Não consideraram as autarquias envolvidas nesse estudo
prévio (Notas Explicativas dos Valores Encontrados Para os Acordos de Execução),
município e respectivas freguesias, os critérios relacionados com a
caraterização geográfica, demográfica, económica e social de todas as
freguesias abrangidas pela respetiva circunscrição territorial, quando o
concelho de Montijo está fendido em duas partes distintas separadas por outros
dois concelhos?
E não procuraram as autarquias celebrantes dos acordos
de execução as soluções que consagrem o cumprimento dos requisitos previstos na
lei, designadamente o não aumento da despesa pública global, o aumento da
eficiência da gestão dos recursos pelas autarquias locais e os ganhos de
eficácia do exercício de competências pelos órgãos das autarquias locais?
Parece curial afirmar-se que a resposta às questões
formuladas é positiva, enfatizando ainda que a lei é nova, não é clara na sua
interpretação e aplicação de tal modo que mereceu um despacho interpretativo do
Secretário de Estado da Administração Local, alguns meses após a sua
publicação.
5. O conteúdo do acordo negocial resulta da vontade das
partes, município e freguesias, concedendo a Lei n.º 75/2013 «uma relevante
margem decisória ao município e à freguesia sobre o conteúdo do acordo quanto
ao modo concreto de executar a delegação e de exercer as competências e quanto
à definição concreta dos recursos a afetar.»
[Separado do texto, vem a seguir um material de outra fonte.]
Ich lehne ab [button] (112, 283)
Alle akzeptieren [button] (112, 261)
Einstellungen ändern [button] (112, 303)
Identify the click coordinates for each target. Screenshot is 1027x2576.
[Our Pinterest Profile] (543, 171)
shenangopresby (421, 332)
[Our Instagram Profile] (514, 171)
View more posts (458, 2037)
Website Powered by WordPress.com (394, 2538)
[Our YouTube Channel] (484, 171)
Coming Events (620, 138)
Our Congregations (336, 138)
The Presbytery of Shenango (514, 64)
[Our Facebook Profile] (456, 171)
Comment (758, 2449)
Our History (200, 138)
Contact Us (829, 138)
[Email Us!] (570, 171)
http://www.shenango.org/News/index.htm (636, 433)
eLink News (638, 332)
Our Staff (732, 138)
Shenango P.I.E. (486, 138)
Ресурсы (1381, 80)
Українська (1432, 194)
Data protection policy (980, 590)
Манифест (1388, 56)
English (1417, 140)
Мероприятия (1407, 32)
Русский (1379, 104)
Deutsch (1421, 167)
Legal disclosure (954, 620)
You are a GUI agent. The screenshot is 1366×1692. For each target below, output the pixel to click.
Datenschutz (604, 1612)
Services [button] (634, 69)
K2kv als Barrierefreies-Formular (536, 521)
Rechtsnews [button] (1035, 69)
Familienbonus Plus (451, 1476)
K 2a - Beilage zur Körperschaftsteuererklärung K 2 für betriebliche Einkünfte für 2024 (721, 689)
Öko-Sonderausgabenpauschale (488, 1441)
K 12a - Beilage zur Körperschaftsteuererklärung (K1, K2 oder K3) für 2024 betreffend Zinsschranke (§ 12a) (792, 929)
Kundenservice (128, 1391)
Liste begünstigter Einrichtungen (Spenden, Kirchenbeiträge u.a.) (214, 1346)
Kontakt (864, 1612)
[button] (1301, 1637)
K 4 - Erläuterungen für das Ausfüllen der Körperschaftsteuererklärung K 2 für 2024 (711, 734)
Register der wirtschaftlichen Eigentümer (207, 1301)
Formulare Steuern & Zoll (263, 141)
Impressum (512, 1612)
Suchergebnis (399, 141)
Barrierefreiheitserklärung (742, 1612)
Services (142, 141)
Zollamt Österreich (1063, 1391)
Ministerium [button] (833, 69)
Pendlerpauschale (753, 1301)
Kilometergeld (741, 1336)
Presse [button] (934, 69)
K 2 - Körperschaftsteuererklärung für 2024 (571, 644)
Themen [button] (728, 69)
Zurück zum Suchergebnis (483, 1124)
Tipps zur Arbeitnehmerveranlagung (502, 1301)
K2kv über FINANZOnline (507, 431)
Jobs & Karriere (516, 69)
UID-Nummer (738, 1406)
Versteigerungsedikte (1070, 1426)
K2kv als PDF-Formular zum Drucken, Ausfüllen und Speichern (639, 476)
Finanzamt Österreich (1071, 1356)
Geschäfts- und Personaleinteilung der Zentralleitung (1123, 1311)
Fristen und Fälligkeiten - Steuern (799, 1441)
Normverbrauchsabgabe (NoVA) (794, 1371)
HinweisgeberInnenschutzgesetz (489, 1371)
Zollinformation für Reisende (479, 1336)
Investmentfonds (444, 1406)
Os factos demonstram que a Câmara Municipal de Montijo
e as cinco Juntas de Freguesia do concelho celebraram livremente acordos de
execução, que permitirão a delegação de competências nas Juntas de Freguesia e,
consequentemente, a aproximação das decisões aos cidadãos, a promoção da coesão
territorial, a melhoria da qualidade dos serviços prestados às populações e a
racionalização dos recursos disponíveis.
Das cinco freguesias do concelho, duas são geridas
pelo PS, outra liderada pelo PS com o apoio do Bloco de Esquerda e as outras
duas pelo PSD e pela CDU, mas todas elas aceitaram livremente os termos e a
bondade dos acordos de execução.
Cabe agora às Assembleias de Freguesia autorizarem a
celebração dos mesmos.
A democracia alimenta-se do confronto de opiniões. O
PSD provocou uma tempestade num copo de água e Nuno Canta, presidente da câmara
municipal, que não sabe nadar no mar da política, afogou-se.
RuKi Luki
Independentemente da necessidade de regulamentar as relações entre as autarquias, começa a haver leis a mais, às vezes impeditivas das acções imediatas e urgentes, e trabalho a menos. Os partidos que deviam zelar pelo bem comum, muitas vezes, vivem num mundo à parte onde as realidades não entram. Olhando para o benefício partidário que pode resultar de certas atitudes, deixam para trás o interesse das populações que deviam representar. O erro começa logo na legislação que regulamenta a apresentação de listas aos órgãos autárquicos e a todas as outras eleições, cujo monopólio, na prática, pertence aos partidos instalados. São muitos anos de vícios acumulados e agora não há medicamentos para as moléstias, pois o que devia ter existido, para evitar a epidemia, eram vacinas, que os partidos nunca propuseram criar. Agora, sem reconhecer erros, a lengalenga continua.
ResponderExcluirUma pergunta! Do ponto de vista das Juntas de Freguesia as receitas resultantes dos acordos são receitas consignadas?